- _Set of tasks_
**A.** According to the custody text, at what age does a court consider the child's own wishes?
**B.** Transcribe the custody text between "In the eyes" and "Are Your Priorities?", inclusive.

State law does not favor one sex over the other in awarding either conservatorship or possession. Each can be sole or jointly shared between the parents. While parties can agree to conservatorship rights and possession schedules, the court can also make its own decision based on the best interest of the children.
Courts consider a number of factors when evaluating a child’s best interest. These include, but are not limited to:
- Child’s physical, psychological, and emotional needs
- Parents’ ability to prioritize the child’s well-being
- Any instances of danger or neglect
- Cooperation between parents
- Stability of each home
- Past parental involvement, including who has been the primary caregiver
- Child’s wishes, if the child is age 12 or older
The Bitter Spouse
You and your spouse may seem to be sailing through the divorce process with ease, until your soon-to-be-ex learns you are dating and becomes angry or jealous. An upset spouse can challenge both conservatorship and possession, and turn what may have seemed to be an agreed-upon arrangement into a contested process.
In the eyes of your ex, and possibly those of the court, it may not be in the best interest of your child to introduce a new party during this emotionally difficult time. The new relationship could be seen as confusing for your child, particularly because romantic relationships begun during the divorce process often end up being temporary.
What Are Your Priorities?
Your judgment and priorities might be questioned: Are you putting your short-term satisfaction above the long-term best interests of your kids? Are you so involved in this new relationship that it is affecting your parenting? A relationship that causes you to spend less time with your children or to make decisions that negatively affect them could have an impact on custody outcomes.
If your new love at all endangered your child or has a past history of violence, you could be jeopardizing both custody and visitation rights. Same goes if your child witnessed your infidelity.

Data records:
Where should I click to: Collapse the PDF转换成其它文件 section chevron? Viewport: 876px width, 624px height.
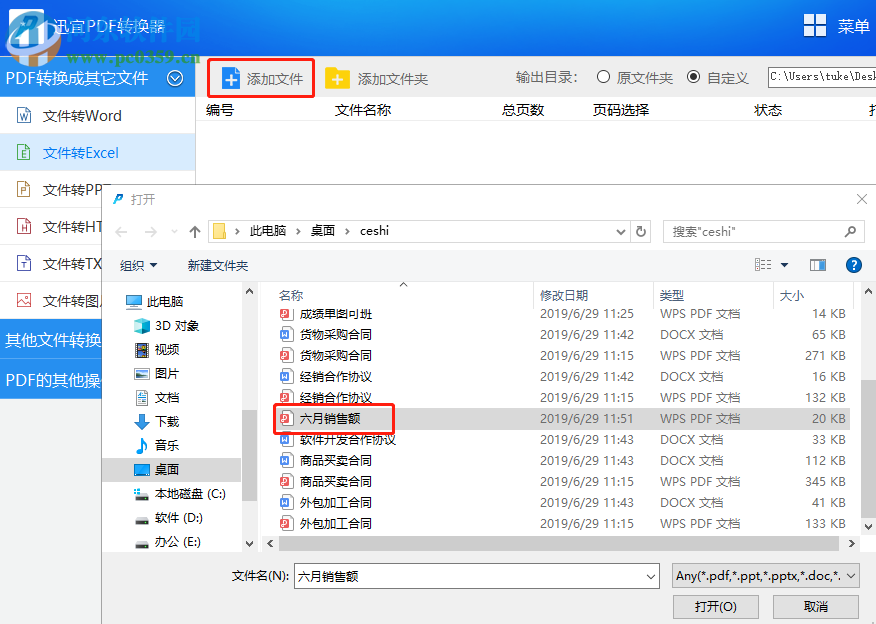point(175,77)
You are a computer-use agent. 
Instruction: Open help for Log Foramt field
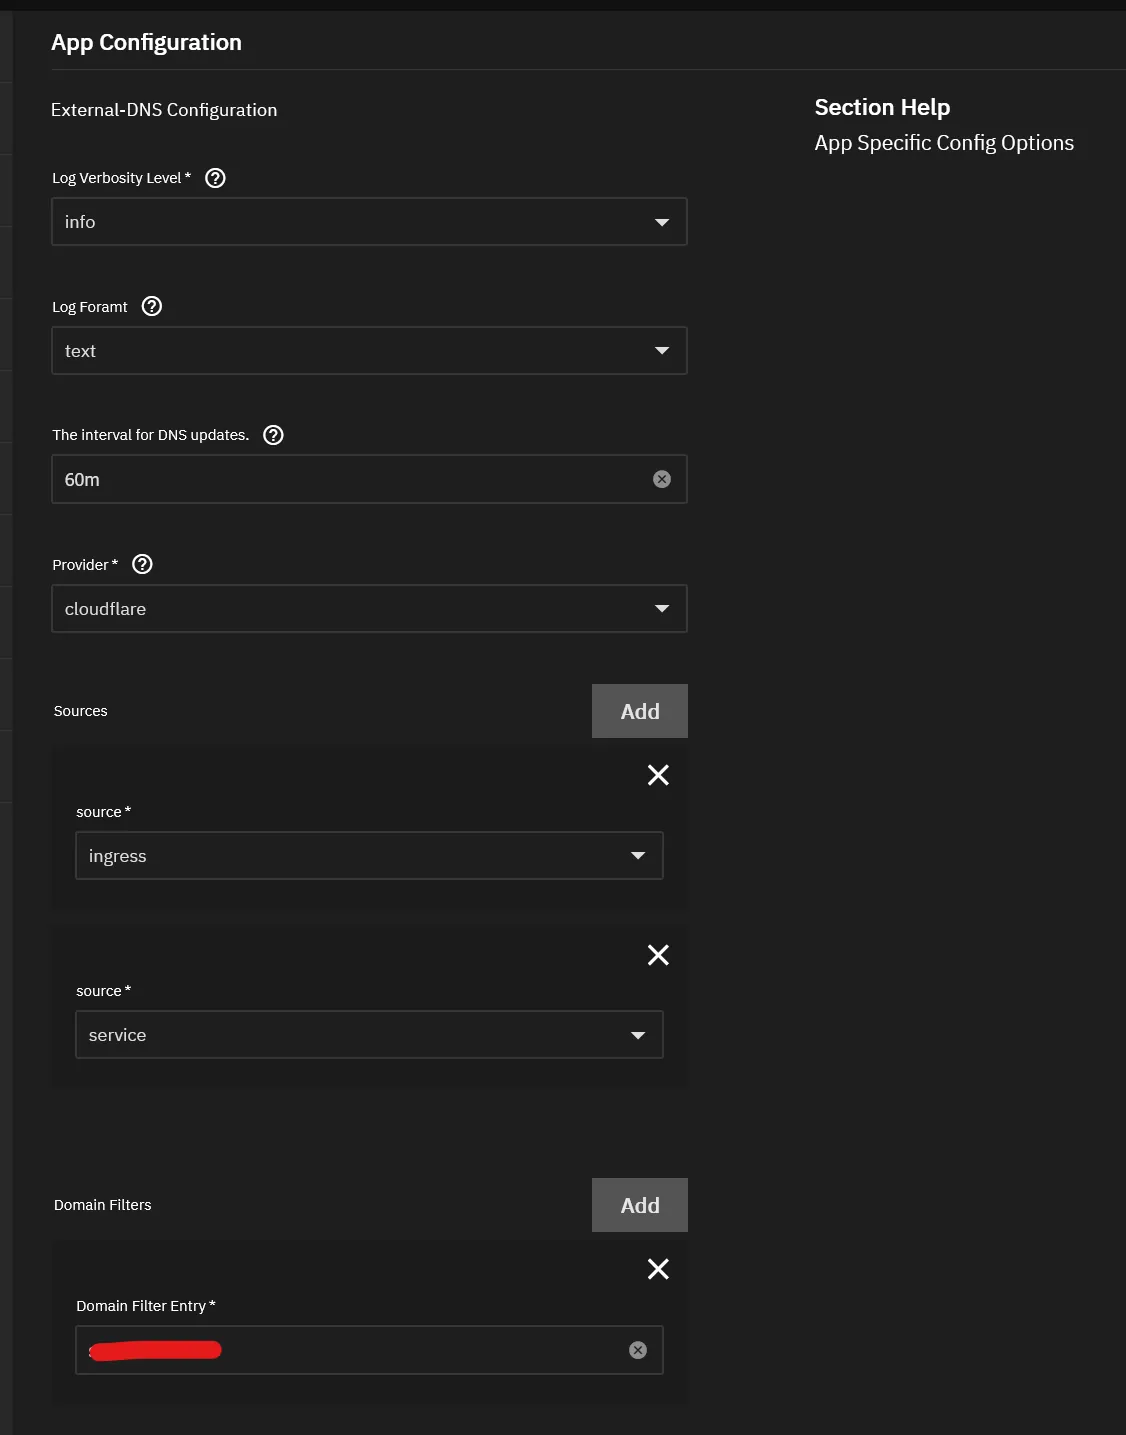[x=151, y=306]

- _Problem solutions_
**A.** At age 12 or older.

**B.**
In the eyes of your ex, and possibly those of the court, it may not be in the best interest of your child to introduce a new party during this emotionally difficult time. The new relationship could be seen as confusing for your child, particularly because romantic relationships begun during the divorce process often end up being temporary.
What Are Your Priorities?